_PROVIDED TEXT_.
--- START ---

Comparative analysis of inosine-substituted duplex DNA by circular dichroism and X-ray crystallography

Justin P. Peters, Ewa A. Kowal, Pradeep S. Pallan, Martin Egli, L James Maher III

Research output: Contribution to journalArticle

1 Citation (Scopus)

Abstract

Leveraging structural biology tools, we report the results of experiments seeking to determine if the different mechanical properties of DNA polymers with base analog substitutions can be attributed, at least in part, to induced changes from classical B-form DNA. The underlying hypothesis is that different inherent bending and twisting flexibilities may characterize non-canonical B-DNA, so that it is inappropriate to interpret mechanical changes caused by base analog substitution as resulting simply from ‘electrostatic’ or ‘base stacking’ influences without considering the larger context of altered helical geometry. Circular dichroism spectra of inosine-substituted oligonucleotides and longer base-substituted DNAs in solution indicated non-canonical helical conformations, with the degree of deviation from a standard B-form geometry depending on the number of I⋅C pairs. X-ray diffraction of a highly inosine-substituted DNA decamer crystal (eight I⋅C and two A⋅T pairs) revealed an A-tract-like conformation with a uniformly narrow minor groove, reduced helical rise, and the majority of sugars adopting a C1′-exo (southeastern) conformation. This contrasts with the standard B-DNA geometry with C2′-endo sugar puckers (south conformation). In contrast, the crystal structure of a decamer with only four I⋅C pairs has a geometry similar to that of the reference duplex with eight G⋅C and two A⋅T pairs. The unique crystal geometry of the inosine-rich duplex is noteworthy given its unusual CD signature in solution and the altered mechanical properties of some inosine-containing DNAs.

--- END ---

_WORK TO COMPLETE_.
1/ Who are the authors listed on the inosine-substituted DNA article?
2/ Echo the inosine-substituted DNA article from "Comparative analysis of" up to and including "1 Citation (Scopus)".
You won't need the collected data that comes next.

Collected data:
--- START ---

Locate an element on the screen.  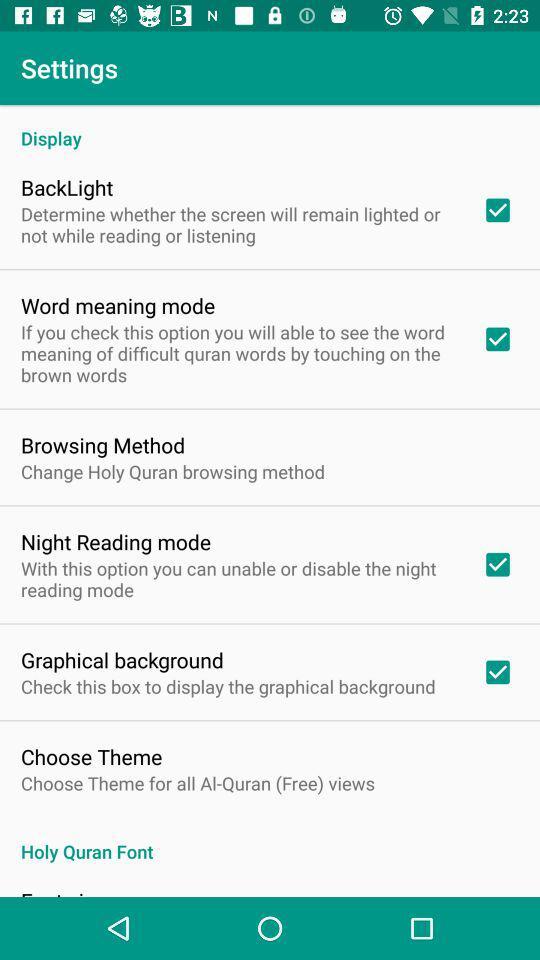
the icon above word meaning mode icon is located at coordinates (238, 224).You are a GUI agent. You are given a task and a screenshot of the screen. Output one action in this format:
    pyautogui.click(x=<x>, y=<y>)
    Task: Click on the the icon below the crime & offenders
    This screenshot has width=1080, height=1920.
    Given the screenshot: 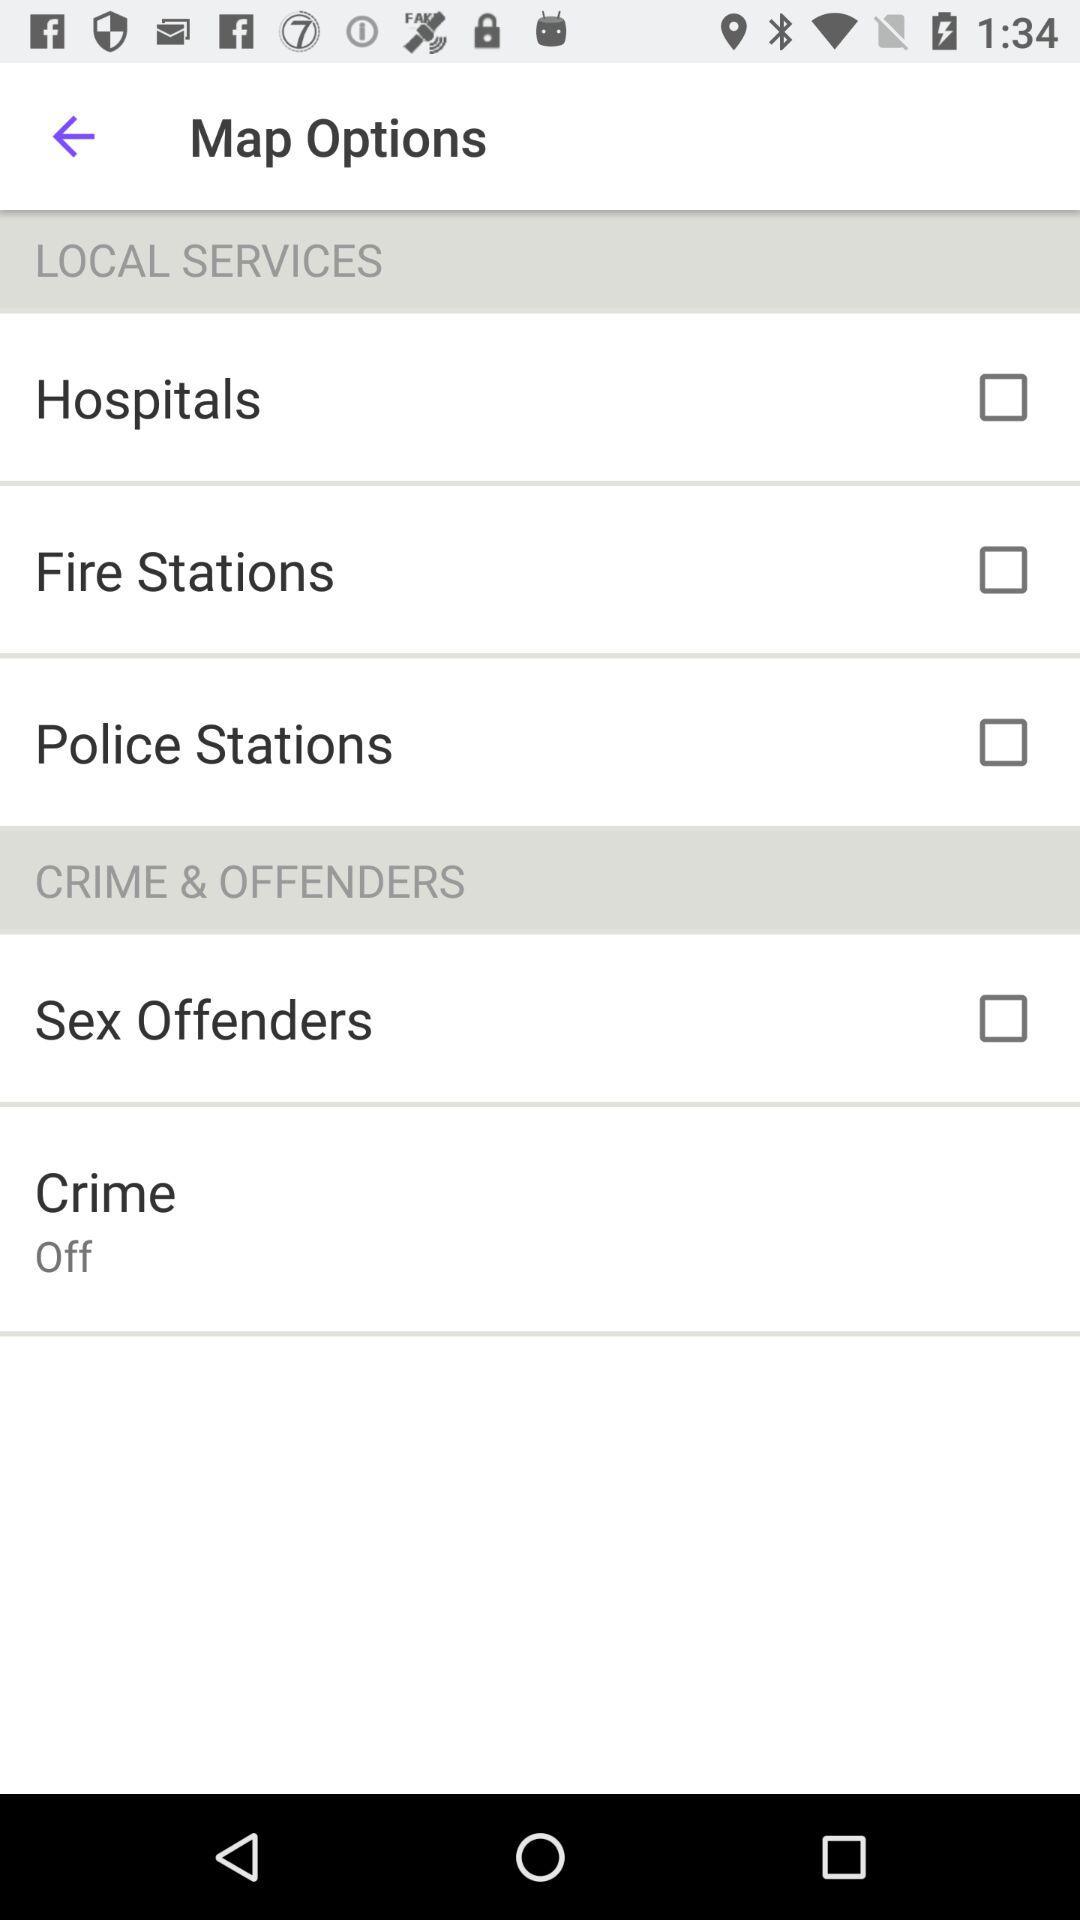 What is the action you would take?
    pyautogui.click(x=204, y=1018)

--- END ---

_RESULTS BY TASK_.
1/ Justin P. Peters, Ewa A. Kowal, Pradeep S. Pallan, Martin Egli, L James Maher III

2/
Comparative analysis of inosine-substituted duplex DNA by circular dichroism and X-ray crystallography

Justin P. Peters, Ewa A. Kowal, Pradeep S. Pallan, Martin Egli, L James Maher III

Research output: Contribution to journalArticle

1 Citation (Scopus)